* Data to examine *
----

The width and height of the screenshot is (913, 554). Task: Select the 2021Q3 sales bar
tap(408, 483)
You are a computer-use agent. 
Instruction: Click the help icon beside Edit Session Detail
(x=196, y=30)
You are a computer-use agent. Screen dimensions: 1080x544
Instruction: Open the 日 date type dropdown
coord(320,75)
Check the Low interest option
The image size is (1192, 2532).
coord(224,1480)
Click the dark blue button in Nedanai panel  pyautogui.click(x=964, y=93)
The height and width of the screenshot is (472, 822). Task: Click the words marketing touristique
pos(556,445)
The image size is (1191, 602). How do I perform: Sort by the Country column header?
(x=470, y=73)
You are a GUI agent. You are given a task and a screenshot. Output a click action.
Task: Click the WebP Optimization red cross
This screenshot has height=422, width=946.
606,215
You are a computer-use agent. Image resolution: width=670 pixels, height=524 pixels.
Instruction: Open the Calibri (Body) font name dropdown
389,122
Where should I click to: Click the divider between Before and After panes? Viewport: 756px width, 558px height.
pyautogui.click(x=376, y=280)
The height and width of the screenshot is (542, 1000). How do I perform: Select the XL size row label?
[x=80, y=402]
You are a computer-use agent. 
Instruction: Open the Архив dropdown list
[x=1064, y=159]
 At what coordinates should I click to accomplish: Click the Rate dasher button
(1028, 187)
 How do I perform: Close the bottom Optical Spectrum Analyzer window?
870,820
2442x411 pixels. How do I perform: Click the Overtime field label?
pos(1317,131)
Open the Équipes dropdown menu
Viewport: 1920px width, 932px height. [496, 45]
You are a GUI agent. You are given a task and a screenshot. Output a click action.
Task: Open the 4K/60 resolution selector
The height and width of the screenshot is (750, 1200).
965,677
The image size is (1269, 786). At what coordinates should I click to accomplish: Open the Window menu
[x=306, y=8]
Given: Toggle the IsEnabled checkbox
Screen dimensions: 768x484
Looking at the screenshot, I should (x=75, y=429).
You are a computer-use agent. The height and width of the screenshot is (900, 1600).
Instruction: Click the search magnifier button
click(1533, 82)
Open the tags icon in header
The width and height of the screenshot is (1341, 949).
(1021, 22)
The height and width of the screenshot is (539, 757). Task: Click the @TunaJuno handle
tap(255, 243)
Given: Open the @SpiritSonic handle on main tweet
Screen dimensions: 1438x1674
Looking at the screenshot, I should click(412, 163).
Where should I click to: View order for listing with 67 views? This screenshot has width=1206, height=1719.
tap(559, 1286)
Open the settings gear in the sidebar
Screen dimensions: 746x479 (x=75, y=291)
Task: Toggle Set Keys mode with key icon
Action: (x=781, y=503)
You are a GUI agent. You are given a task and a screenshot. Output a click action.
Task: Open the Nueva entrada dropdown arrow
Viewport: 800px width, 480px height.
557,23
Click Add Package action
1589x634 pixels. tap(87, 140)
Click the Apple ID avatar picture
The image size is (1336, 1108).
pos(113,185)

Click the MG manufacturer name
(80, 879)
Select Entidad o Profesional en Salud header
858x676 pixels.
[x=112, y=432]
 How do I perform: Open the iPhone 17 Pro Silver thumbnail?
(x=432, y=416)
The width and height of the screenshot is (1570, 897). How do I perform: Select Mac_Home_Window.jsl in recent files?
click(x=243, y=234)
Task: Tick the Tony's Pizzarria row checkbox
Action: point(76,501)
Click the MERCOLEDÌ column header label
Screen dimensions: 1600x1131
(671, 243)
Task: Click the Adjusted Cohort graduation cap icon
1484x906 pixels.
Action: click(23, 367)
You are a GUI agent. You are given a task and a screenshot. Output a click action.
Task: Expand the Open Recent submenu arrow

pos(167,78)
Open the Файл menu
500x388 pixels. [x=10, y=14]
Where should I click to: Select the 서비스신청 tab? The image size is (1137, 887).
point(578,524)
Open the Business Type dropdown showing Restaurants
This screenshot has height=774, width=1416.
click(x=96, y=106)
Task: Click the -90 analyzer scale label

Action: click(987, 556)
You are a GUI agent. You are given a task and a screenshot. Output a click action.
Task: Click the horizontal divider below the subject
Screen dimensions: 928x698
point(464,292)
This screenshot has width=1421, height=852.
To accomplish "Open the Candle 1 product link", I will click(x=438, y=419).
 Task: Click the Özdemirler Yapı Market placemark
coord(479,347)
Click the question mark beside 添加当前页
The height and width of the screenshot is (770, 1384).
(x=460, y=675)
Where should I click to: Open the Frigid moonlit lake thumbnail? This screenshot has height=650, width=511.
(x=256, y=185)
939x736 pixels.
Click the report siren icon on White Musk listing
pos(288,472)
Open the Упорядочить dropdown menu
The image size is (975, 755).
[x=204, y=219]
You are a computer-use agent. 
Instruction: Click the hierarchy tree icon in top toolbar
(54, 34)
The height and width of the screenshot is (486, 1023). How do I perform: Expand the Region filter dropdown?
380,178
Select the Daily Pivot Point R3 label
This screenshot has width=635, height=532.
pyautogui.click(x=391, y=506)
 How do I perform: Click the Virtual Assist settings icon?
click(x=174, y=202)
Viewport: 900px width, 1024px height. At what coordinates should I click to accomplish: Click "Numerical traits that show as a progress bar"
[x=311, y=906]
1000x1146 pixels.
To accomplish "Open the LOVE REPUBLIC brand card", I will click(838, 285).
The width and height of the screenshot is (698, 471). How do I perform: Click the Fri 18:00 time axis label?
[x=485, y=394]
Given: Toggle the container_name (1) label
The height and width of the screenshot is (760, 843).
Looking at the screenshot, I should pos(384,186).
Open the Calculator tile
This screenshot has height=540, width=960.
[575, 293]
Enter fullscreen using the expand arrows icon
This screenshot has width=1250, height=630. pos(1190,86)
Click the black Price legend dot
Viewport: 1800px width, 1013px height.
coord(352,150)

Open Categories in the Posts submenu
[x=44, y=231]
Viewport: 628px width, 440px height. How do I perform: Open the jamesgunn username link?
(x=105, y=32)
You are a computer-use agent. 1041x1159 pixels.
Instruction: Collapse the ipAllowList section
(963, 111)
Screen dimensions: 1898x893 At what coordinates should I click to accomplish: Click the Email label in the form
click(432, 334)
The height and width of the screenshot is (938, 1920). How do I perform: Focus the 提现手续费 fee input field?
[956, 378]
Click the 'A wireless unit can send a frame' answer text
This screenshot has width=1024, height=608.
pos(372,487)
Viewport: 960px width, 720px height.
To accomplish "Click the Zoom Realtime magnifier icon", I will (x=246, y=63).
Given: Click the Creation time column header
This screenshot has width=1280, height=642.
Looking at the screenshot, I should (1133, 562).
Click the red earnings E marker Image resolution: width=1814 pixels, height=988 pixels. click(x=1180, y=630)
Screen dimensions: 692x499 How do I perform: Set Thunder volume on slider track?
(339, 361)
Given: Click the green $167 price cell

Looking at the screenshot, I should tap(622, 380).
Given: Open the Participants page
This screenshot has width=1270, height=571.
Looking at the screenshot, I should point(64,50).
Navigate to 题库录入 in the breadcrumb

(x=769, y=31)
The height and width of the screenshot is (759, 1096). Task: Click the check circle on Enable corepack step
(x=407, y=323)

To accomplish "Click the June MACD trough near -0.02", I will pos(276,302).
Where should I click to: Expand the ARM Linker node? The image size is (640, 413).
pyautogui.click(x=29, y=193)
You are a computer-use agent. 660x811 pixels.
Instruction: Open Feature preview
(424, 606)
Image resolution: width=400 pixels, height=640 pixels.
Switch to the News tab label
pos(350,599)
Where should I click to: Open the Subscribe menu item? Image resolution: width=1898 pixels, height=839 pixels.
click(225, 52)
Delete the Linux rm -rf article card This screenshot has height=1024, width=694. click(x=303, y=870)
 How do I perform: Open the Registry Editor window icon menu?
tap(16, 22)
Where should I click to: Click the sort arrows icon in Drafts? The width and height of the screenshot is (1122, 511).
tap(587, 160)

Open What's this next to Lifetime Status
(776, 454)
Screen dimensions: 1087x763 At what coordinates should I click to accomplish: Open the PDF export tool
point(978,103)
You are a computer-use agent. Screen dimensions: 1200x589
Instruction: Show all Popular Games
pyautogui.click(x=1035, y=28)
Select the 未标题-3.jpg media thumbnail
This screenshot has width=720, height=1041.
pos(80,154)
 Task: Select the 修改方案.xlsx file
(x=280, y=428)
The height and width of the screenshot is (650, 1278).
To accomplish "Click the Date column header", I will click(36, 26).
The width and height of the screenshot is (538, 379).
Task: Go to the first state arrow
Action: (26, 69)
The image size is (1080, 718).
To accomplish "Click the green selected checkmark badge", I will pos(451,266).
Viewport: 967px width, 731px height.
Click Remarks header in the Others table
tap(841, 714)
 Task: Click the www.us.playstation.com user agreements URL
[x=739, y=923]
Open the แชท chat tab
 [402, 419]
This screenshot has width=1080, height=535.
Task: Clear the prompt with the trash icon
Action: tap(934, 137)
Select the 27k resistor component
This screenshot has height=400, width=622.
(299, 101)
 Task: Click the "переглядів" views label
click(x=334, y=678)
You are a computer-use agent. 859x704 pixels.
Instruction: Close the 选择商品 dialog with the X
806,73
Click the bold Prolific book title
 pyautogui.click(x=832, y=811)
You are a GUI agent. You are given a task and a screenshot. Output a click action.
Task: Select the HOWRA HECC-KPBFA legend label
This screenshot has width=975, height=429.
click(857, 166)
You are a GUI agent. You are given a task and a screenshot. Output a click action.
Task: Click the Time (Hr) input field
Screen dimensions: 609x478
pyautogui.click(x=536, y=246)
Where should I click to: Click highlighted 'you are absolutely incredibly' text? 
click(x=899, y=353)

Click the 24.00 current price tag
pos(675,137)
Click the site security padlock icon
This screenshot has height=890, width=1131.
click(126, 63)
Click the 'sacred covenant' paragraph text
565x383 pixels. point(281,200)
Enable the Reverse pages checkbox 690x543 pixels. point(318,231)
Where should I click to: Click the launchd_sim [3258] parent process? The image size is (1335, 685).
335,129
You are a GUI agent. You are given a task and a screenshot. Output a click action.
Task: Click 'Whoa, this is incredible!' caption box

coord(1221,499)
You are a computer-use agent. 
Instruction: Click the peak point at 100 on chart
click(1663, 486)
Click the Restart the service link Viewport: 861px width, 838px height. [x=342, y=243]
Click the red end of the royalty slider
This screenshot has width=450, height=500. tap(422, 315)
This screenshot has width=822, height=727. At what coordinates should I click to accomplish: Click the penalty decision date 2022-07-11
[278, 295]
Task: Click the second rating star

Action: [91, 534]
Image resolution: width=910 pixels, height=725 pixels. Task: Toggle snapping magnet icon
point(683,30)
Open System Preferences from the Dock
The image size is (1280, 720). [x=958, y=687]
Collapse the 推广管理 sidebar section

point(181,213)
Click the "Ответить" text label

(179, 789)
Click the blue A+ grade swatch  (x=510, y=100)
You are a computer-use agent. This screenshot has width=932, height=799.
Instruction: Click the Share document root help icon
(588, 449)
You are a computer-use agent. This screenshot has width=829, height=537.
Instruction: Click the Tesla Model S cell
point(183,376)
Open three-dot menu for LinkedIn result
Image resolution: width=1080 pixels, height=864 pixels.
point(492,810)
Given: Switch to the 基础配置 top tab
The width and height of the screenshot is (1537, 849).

----

Check the entries above for the word "card" and copy every line where it turns up.

* Task output *
To accomplish "Open the LOVE REPUBLIC brand card", I will click(838, 285).
Delete the Linux rm -rf article card This screenshot has height=1024, width=694. click(x=303, y=870)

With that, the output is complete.